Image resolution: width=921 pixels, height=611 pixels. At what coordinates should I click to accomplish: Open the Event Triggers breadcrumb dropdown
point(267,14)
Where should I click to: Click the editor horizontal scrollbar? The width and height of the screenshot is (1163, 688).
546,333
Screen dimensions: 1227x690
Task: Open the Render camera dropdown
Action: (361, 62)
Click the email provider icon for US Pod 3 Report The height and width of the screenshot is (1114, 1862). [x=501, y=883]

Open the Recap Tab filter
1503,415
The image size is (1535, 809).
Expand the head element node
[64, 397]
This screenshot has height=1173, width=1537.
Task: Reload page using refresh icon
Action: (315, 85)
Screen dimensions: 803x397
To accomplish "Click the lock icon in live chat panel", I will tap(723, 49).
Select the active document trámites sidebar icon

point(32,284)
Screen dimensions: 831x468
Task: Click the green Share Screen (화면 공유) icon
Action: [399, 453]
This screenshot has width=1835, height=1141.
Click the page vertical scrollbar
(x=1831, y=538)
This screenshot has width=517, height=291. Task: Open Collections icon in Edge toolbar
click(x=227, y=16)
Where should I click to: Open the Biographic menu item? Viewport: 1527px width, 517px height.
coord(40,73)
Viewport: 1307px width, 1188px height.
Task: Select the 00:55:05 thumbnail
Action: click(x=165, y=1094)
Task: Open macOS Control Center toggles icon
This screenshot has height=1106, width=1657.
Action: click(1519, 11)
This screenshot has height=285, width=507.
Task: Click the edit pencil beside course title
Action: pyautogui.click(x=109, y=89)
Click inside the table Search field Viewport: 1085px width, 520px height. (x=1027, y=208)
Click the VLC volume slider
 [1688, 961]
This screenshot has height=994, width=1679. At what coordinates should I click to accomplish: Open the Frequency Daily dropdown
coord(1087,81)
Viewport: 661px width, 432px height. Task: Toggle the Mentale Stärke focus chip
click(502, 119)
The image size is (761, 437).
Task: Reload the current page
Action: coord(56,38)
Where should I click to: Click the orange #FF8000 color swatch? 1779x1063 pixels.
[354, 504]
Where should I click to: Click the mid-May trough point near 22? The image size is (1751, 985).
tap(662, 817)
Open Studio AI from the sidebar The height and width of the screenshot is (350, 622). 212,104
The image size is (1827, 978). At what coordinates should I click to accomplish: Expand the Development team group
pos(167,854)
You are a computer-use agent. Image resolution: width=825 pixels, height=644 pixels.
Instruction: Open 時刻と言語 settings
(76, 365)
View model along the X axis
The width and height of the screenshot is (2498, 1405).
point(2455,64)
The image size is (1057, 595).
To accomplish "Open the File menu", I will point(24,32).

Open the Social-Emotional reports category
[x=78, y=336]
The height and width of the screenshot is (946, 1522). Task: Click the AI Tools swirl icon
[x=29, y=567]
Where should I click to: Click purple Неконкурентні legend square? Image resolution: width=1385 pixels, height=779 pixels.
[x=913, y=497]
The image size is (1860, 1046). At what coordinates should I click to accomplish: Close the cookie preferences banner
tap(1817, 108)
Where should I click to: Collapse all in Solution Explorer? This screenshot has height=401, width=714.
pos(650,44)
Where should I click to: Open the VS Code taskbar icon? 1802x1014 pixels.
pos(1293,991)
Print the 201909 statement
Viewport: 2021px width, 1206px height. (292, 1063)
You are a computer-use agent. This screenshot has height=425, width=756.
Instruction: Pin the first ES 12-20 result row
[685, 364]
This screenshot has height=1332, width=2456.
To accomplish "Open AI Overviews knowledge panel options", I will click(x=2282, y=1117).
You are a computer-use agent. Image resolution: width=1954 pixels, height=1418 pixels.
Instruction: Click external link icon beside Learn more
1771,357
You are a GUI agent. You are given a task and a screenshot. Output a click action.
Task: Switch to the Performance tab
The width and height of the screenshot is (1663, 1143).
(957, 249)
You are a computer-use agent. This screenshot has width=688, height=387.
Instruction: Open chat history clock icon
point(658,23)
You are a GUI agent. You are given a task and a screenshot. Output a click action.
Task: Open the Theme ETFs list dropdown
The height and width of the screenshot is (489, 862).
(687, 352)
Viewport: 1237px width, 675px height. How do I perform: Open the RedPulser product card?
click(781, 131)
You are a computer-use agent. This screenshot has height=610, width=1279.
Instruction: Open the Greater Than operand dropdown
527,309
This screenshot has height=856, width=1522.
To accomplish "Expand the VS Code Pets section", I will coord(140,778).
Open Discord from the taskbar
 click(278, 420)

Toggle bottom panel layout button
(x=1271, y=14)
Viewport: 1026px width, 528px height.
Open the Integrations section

• **Try it**:
From the records above, return each line that includes "will".

• **Result of the exercise**:
To accomplish "Click the lock icon in live chat panel", I will tap(723, 49).
To accomplish "Open the File menu", I will point(24,32).
To accomplish "Open AI Overviews knowledge panel options", I will click(x=2282, y=1117).
To accomplish "Expand the VS Code Pets section", I will coord(140,778).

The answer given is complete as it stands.